OK...now the mind numbing possibilities of this being part of a 20km long belt. This is a possibility. The company has lots and lots of work to connect the dots here but we have some support in the form of the Soil Gas Hydrocarbon studies that were done and returned very good results at Laval's Mountain, some 8km to the North East and Beland about 6km to the South West. This is very far from a done deal, but we have support for this whole belt to be mineralized with 3-5g/t quartz. I have no clue how to put a number on that tonnage, so I will not.
The tonnage remains the critical factor here and that is why the company is pressing ahead so aggressively with their drilling program. They need to prove that the possibilities exist. The nice thing for us early investors is that we know we already have a base of mineralization giving us 1-2Million ounces. In Quebec, million ounce+ deposits not in production are usually priced at $75-125 per ounce in the ground. At 1 Million ounces at $75 per ounce, we should have a MC of 75 million dollars, about 3x our current market cap or 59 cents per share. That share price is using the most conservative of all the numbers we have talked about. The blue sky here is just huge.
The intangibles that I liked: Frank Candido gets it! He knows that to be successful, you have to both work the property and work the market. It is rare for a CEO to do both of those things well but I believe he is and the next few months should be very telling.
James Tilsley is a 72 year old man.

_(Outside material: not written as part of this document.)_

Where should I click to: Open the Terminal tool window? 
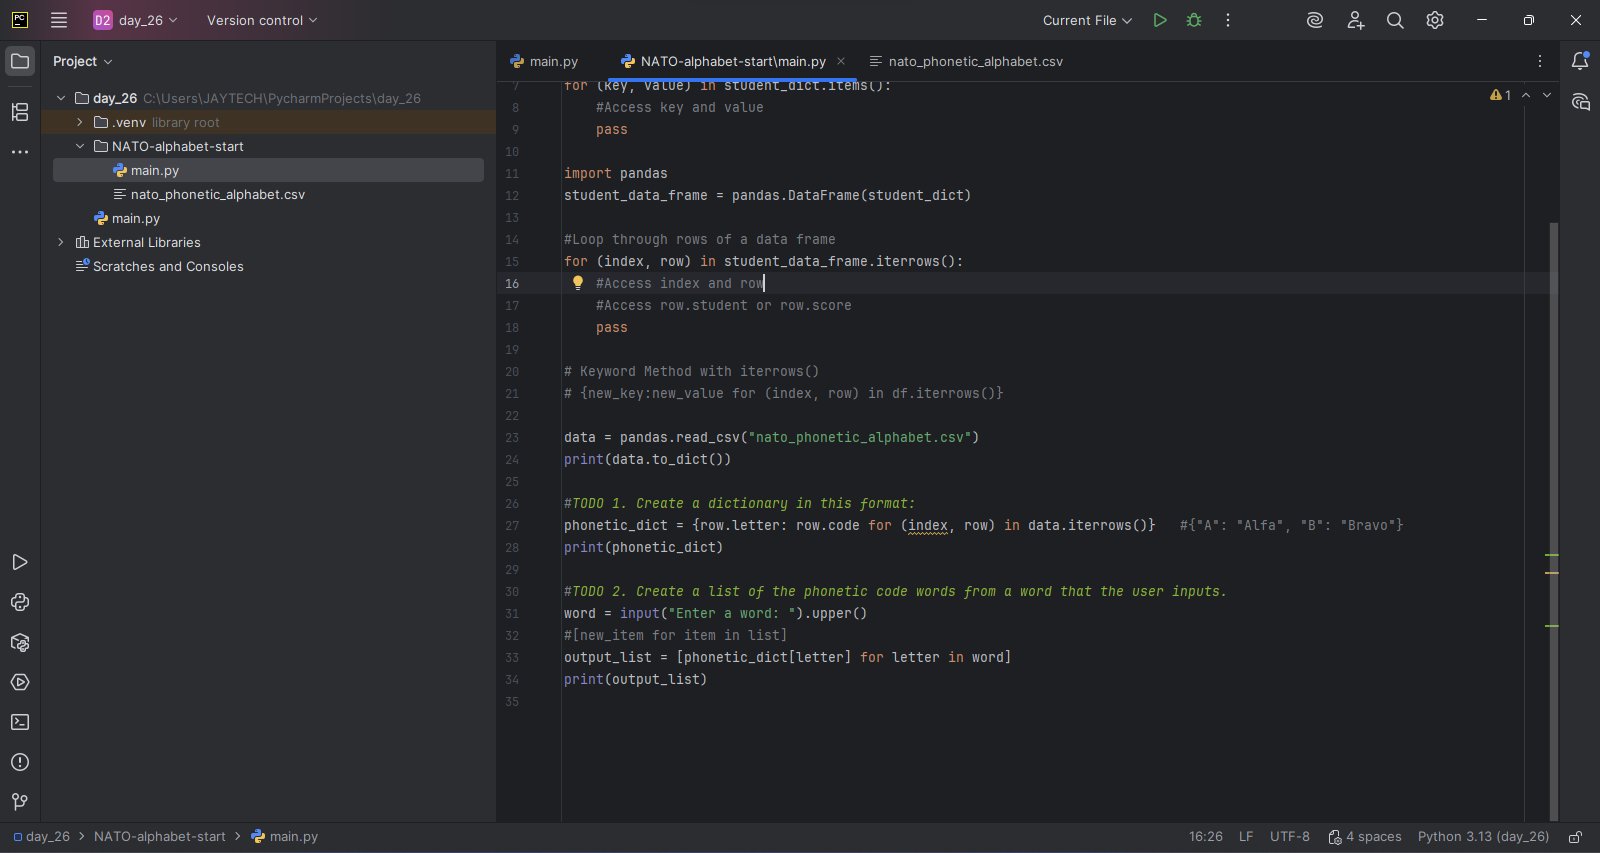(20, 722)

I was expecting a frail old man but he is anything but frail...or old looking for that matter. He is a very vibrant (yet quite conservative when he speaks) intelligent man who has seen his share of gold deposits. He could easily be retired and golfing everyday but this project has him so excited, retirement will just have to wait.
So stick around people, call the company, talk to people, do your own DD, learn who you can trust and then make your own decisions. I am almost all in with this company right now and my track record is very good when I am invested heavily in one company. This one can be a life changer IMO.